Trade Winds nabs Wisynco partnership in pursuit of growth
TRADE Winds Citrus directors say the company is positioned for explosive growth with Wisynco’s acquisition of a 50 per cent stake in the Bog Walk-based juice manufacturer.
The deal, finalised earlier this week, pairs Jamaica’s leading juice company with one of the country’s top manufacturing and distribution businesses, both entities out of St Catherine. Trade Winds is behind the Tru Juice, Freshhh Fruit Drinks, Squeezz, Calico Jack and Wakefield brands, while White Marl-based Wisynco produces and distributes over 4,000 different products, including its own line of non-alcoholic beverages.
No financial details were released by the companies.
Wisynco, which services 8,000 outlets across the island, has a customer base estimated to be about four times that of Trade Winds — for instance, it was revealed at the signing ceremony in Bog Walk that Wisynco services over 600 schools compared to 250 schools for Trade Winds. Its sales, marketing and distribution reach will immediately open up opportunities for the juice company, Trade Winds director Peter McConnell explained.
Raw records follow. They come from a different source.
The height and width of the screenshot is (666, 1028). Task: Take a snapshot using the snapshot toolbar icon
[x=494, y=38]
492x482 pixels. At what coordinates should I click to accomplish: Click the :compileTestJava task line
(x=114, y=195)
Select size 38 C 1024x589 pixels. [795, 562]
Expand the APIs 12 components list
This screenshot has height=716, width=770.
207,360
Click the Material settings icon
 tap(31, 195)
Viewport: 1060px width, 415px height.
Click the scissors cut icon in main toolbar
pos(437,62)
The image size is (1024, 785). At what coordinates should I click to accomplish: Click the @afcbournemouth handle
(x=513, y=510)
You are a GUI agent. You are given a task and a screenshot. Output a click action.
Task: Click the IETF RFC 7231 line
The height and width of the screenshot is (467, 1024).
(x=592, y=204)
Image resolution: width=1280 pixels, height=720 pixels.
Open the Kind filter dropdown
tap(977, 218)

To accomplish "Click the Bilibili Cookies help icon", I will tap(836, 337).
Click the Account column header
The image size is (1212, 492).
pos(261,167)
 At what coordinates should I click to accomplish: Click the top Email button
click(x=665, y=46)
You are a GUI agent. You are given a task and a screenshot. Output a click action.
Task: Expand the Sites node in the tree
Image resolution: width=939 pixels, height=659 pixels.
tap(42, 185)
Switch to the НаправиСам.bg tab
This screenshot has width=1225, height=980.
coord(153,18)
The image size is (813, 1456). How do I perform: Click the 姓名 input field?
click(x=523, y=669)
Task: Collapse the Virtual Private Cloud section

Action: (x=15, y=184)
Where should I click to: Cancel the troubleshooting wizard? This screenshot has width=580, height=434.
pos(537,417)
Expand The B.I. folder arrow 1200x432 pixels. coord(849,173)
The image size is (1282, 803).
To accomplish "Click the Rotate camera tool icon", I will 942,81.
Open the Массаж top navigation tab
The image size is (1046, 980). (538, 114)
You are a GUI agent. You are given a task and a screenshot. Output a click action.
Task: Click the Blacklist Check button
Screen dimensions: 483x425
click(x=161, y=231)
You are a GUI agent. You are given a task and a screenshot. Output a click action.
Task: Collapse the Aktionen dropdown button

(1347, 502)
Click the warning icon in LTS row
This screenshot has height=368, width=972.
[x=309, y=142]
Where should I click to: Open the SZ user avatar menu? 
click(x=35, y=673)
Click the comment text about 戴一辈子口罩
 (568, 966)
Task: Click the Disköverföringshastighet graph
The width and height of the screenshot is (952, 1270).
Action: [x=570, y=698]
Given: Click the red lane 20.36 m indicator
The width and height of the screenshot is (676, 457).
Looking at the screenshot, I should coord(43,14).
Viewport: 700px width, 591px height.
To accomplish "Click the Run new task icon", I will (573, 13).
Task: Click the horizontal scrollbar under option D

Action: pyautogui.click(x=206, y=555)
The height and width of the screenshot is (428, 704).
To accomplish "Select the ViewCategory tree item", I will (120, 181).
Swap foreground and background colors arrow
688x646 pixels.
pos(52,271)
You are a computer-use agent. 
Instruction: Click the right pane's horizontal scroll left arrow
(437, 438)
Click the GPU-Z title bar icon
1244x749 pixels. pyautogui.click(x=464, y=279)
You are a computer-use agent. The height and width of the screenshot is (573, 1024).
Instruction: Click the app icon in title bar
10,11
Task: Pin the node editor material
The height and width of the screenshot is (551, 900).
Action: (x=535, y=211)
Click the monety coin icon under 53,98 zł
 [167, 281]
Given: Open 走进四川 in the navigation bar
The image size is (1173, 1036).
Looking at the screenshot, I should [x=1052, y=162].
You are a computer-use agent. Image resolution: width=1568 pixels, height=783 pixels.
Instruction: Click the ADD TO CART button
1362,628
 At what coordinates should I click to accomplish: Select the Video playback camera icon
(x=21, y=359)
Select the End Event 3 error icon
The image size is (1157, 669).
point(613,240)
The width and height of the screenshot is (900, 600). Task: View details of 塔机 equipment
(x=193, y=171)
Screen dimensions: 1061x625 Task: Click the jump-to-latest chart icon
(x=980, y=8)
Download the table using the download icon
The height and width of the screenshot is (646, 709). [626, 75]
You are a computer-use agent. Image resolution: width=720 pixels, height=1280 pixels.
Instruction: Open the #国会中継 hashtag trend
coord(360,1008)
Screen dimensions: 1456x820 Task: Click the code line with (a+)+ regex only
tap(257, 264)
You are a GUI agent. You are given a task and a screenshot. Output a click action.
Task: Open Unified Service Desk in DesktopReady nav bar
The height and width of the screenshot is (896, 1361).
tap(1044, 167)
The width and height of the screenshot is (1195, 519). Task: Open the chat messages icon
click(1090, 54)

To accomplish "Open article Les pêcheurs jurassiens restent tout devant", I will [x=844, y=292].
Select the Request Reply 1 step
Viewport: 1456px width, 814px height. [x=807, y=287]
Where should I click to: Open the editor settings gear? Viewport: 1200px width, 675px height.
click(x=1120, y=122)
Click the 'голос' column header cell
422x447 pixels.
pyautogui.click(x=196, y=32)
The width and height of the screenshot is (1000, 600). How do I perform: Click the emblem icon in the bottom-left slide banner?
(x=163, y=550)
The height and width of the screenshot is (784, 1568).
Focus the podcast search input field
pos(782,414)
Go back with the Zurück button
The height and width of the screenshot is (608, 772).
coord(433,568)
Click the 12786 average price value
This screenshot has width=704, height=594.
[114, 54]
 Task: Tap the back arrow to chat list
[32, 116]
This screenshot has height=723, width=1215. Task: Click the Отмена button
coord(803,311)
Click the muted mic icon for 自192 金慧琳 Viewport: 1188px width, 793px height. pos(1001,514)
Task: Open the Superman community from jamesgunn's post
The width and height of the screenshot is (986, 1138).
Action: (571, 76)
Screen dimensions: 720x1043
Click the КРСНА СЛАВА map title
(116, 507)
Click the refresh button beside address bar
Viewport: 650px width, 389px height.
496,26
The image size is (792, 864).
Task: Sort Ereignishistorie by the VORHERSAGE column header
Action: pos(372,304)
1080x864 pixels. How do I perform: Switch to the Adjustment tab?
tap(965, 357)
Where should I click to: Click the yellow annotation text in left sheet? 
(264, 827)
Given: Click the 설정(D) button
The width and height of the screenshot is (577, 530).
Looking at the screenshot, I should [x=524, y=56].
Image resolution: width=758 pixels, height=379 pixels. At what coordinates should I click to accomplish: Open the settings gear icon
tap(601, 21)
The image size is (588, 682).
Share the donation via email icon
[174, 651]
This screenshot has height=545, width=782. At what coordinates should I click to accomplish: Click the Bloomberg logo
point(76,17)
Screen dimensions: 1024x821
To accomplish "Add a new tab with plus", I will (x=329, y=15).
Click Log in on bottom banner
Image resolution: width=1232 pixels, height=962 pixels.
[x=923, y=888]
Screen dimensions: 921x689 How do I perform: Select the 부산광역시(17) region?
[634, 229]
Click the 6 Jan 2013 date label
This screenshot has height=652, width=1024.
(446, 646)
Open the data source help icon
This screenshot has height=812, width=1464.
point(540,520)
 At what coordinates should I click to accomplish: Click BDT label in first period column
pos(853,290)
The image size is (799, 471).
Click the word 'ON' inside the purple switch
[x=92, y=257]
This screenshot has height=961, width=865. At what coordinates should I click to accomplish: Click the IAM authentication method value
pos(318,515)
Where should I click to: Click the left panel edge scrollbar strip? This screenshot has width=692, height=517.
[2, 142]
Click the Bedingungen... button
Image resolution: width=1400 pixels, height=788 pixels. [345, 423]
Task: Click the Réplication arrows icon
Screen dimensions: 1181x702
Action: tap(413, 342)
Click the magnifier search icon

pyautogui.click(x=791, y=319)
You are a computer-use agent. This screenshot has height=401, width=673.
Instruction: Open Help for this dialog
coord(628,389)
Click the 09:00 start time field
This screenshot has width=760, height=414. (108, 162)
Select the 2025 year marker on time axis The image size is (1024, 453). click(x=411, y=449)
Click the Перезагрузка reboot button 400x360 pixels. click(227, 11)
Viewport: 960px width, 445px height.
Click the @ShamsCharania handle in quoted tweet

“Any increase in the customer account will help my business, and Wisynco’s marketing expertise is well known — any brand they have touched in Jamaica that has any quality value they have turned it into a well known brand,” McConnell told Caribbean Business Report.
Trade Winds operates on a 2,900-acre estate that is divided into four farms. It grows and makes juices from fruits such as orange, cherry, otaheite apple, june plum, ortanique, sour sop and sorrel. The company has 300 direct employees and another 900 workers that are seasonal.
McConnell, who said the deal has been in the making since June, noted that the transaction will not result in job losses and the structure of the company will remain.
Trade Winds has immediate plans to add capacity and equipment over the next several months as it jockeys for growth in the local and overseas markets. The firm’s exports have particularly been restricted because of shelf life, a challenge which McConnel said will be tackled through the partnership.
“With Tru Juice now, all of our juices are chilled. Being chilled, there is a limited shelf life and there are limited exports because of shelf life, so that is something that we want to target,” he told this newspaper.
Among Wisynco’s own beverage brands are purified water product, Wata; cranberry-flavoured water, Cran Wata; Bigga soft drink; and energy drink, Boom. It also produces international brands such as Coca Cola, Sprite, Schweppes, Minute Maid and Hawaiian Punch under licensing agreements. The firm exports to several Caribbean markets, the US and the UK.
William Mahfood, the managing director of Wisynco, said that the Trade Winds buy-in afforded the firm the opportunity to completely round out its portfolio into a full complement of non-alcoholic beverages.
“We have one of the best portfolios but we had gaps — we didn’t have juice in our portfolios,” Mahfood said. “We are the only company now that can go from a 100 per cent super premium juice all the way down to bottled water.”
Mahfood said that the immediate focus will be on growing the existing Trade Winds brands, but noted that collaboration will take place over time towards new product development, including possible co-branding arrangements like those Wisynco had with former partner Ocean Spray.
It’s the second major merger in the competitive local beverage industry this year, following the formation of a joint venture between beer maker Red Stripe and Pepsi Jamaica in January.
Celebration Jamaica, the JV formed by Red Stripe and Pepsi, claims to be the largest beverage distributorship on the island. The alliance between Wisynco and Trade Winds is at least the biggest non-alcoholic beverage business in the region, said Mahfood.
The transaction also represents the partnering of two of Jamaica’s most successful family-owned businesses. Mahfood hailed the deal as a symbol of collaboration among traditional Jamaican businesses in the face of challenges of forging such partnerships.
“The mindset of traditional Jamaican business people is that they have a difficulty accepting partnership in a business where maybe they don’t have control. What we see as an opportunity is that there are similarities in the values of these two organisations, not just at the director and shareholders level but also when you look at the employees and even the culture,” he said.
McConnell said that he wanted a 50 per cent buy-in as he wanted a partner that was fully committed to the business.
“I wanted a committed partner who is going to put all their energies and effort into helping to build our brand, so it isn’t a case of them building my brand, but ‘our’ brand,” McConnell said.
“The experience (Wisynco had) with Ocean Spray would have influenced their decision too; they don’t want to come in at a 10 per cent or 20 per cent, they want to come in as a significant and meaningful partner, so when they put their effort behind growing a brand, they are not doing it for someone else but themselves and their partners,” he said.